## BEGIN TEXT PROVIDED

[Pdns-users] mysql vs postgresql

Adam Cassar adam.cassar at netregistry.com.au
Mon Apr 30 00:12:04 UTC 2007


Hello Norbert,

I don't have the exact environment that we used for testing. However on 
our production machines we have PostgreSQL v8.1.8 and the following 
settings:

effective_cache_size = 4000
shared_buffers = 1000

Make sure you are communicating with postgres over the unix domain 
socket and not via tcp/ip. After importing your data make sure you do a 
vacuum analyze. Get postgres or powerdns to dump the sql statements and 
run an explain within postgres to make sure your indexes are set up aok.





Norbert Sendetzky wrote:
> Hi Adam
> 
>> We tested this on Debian 'testing'. Pdns version is 2.9.20. In testing I
>> used the gmysql and gpgsql backends.

## END TEXT PROVIDED
## BEGIN DATASET ROWS

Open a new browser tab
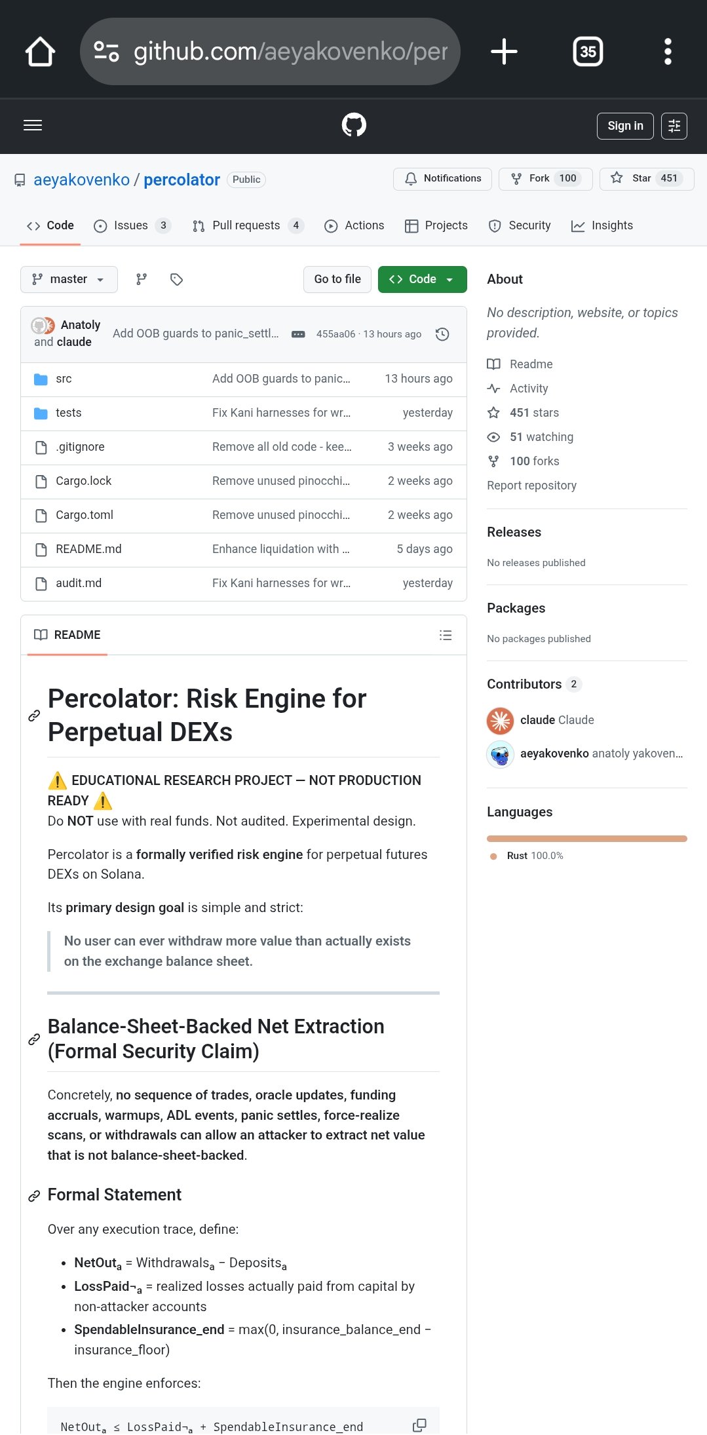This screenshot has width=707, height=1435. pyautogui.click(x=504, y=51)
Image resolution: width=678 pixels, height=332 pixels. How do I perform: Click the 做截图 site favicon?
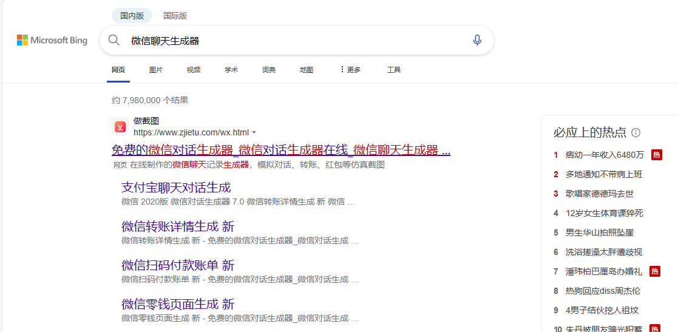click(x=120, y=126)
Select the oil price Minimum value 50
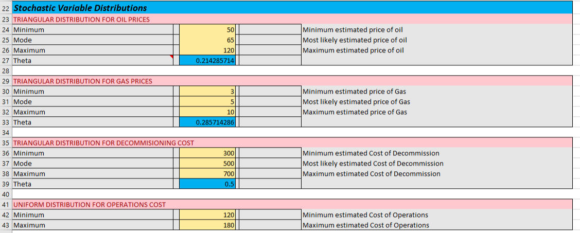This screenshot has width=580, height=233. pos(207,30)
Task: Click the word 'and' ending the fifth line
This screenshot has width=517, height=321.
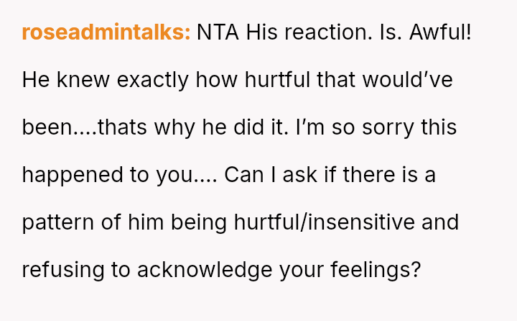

## END DATASET ROWS

▸ **COMPLETE THE FOLLOWING**
1) Answer each question using the mailing list post.
(a) What version of PostgreSQL runs on the production machines?
(b) What value is shared_buffers set to?
(c) According to the quoted lines, what Pdns version was used in testing?
2) Decide whether each statement agrees with the mailing list post, and support each yes or no with the deciding words from the post.
(a) The post advises connecting to postgres via tcp/ip.
(b) effective_cache_size is set to 4000.
(c) The testing was done on Debian 'stable'.
3) Write out everything in the mailing list post from "Make sure you are" down to "and gpgsql backends.".
These entries come from a separate source.

▸ **SOLUTIONS TO THE PROBLEMS**
1)
(a) PostgreSQL v8.1.8
(b) 1000
(c) 2.9.20

2)
(a) No: "Make sure you are communicating with postgres over the unix domain socket and not via tcp/ip."
(b) Yes: "effective_cache_size = 4000"
(c) No: "We tested this on Debian 'testing'."

3)
Make sure you are communicating with postgres over the unix domain 
socket and not via tcp/ip. After importing your data make sure you do a 
vacuum analyze. Get postgres or powerdns to dump the sql statements and 
run an explain within postgres to make sure your indexes are set up aok.





Norbert Sendetzky wrote:
> Hi Adam
> 
>> We tested this on Debian 'testing'. Pdns version is 2.9.20. In testing I
>> used the gmysql and gpgsql backends.